Walka konkurencyjna oraz chęć zdobycia klienta zaślepiła banki, które nie zwracając uwagi na ustawę, dokonały wykładni rozszerzającej ustawy dbając nie o to do czego są uprawnione, ale co mają w zamierzeniu zrobić. Jak wiemy tak nie można. Nie taki jest cel ustawy. Ustawa w szczególności w zakresie uprawnień banków jest bardzo precyzyjna i powinna być interpretowana zawężająco, ponieważ jakiekolwiek zwiększone ryzyko kontraktowe bezpośrednio uderza w bezpieczeństwo depozytów oraz interes akcjonariuszy.
5. Funkcje pieniądza
Interpretatorzy umów kredytowych, omawiając kwestie ich wykonania w obszarze płatności, prowadzą rozważania na temat zmiany waluty, nie dotykając jednak dwóch bardzo ważnych kwestii.Po pierwsze ominięte są kwestia zapłaty przez bank na rzecz osoby trzeciej.
Po drugie zupełnie nie dotykają kwestii natury pieniądza.

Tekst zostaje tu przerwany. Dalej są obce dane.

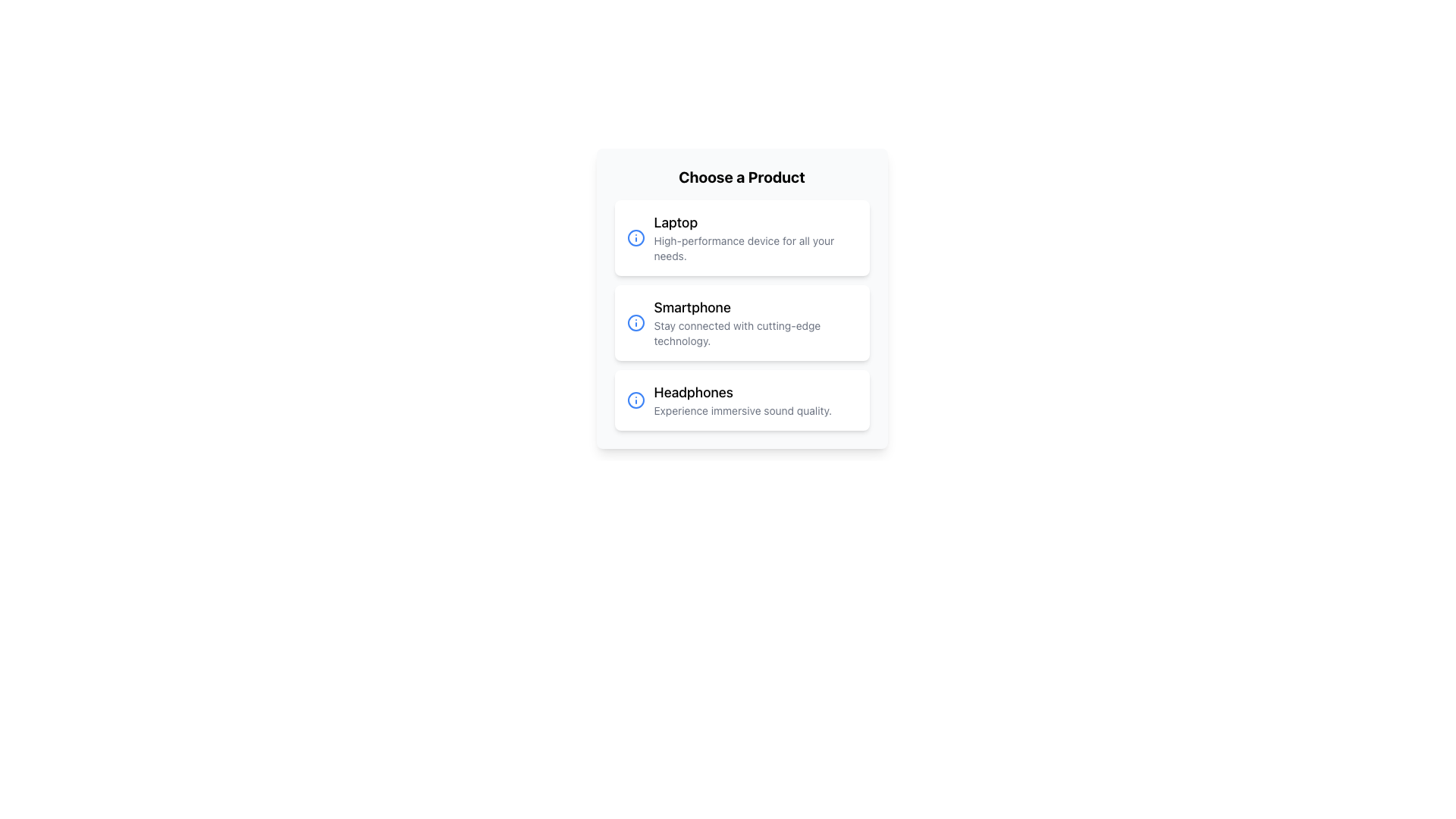  What do you see at coordinates (755, 247) in the screenshot?
I see `the detailed description text element located below the 'Laptop' title within the first card of the 'Choose a Product' section` at bounding box center [755, 247].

Dziwi to, ponieważ pierwsza kwestia jest obszarem czysto cywilistycznym. Dziwi dodatkowo, ponieważ kwestie przeniesienia wierzytelności są prawnikom wyśmienicie znane w dobie rozwoju rynku handlu wierzytelnościami. Druga kwestia znajduje się na pograniczu nauki ekonomii oraz prawa. O ile kwestie natury pieniądza w sensie ekonomicznym są ważne w przypadku wykładni złotowej oraz wyrażenia harmonogramu w walucie obcej, o tyle kwestie czysto prawne są kluczowe w zakresie płatności na rzecz osoby trzeciej tj. sprzedawcy nieruchomości.

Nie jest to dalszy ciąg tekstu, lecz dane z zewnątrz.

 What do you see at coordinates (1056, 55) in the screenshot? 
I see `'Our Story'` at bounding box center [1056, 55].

O ile pieniądz okiem ekonomisty posiada cztery funkcje:
- miernika wartości,
- obrachunkową,
- płatniczą,
- tezauryzacyjną
- narzędzie umarzania zobowiązań pieniężnych.
5a. Pieniądz jako prawne narzędzie umarzania wierzytelności
Znana ekonomistom funkcja płatnicza pieniądza, posiada prawną moc umarzania zobowiązań pieniężnych. W polskiem systemie prawa jest to umocowane w ustawie o Narodowy Banku Polskim z 1997 roku, która art.32 stanowi, że znaki pieniężne emitowane przez NBP są prawnymi środkami płatniczymi na obszarze Rzeczypospolitej Polskiej. To oznacza, że nie jest prawnie możliwe, aby nieruchomość której cena jest określona w pieniądzu polskim, została kupiona płacąc pieniądzem zagranicznym.Na terenie Polski zobowiązanie pieniężne wyrażone w pieniądzu polskim może zostać umorzone tylko i wyłącznie stosując pieniądz polski.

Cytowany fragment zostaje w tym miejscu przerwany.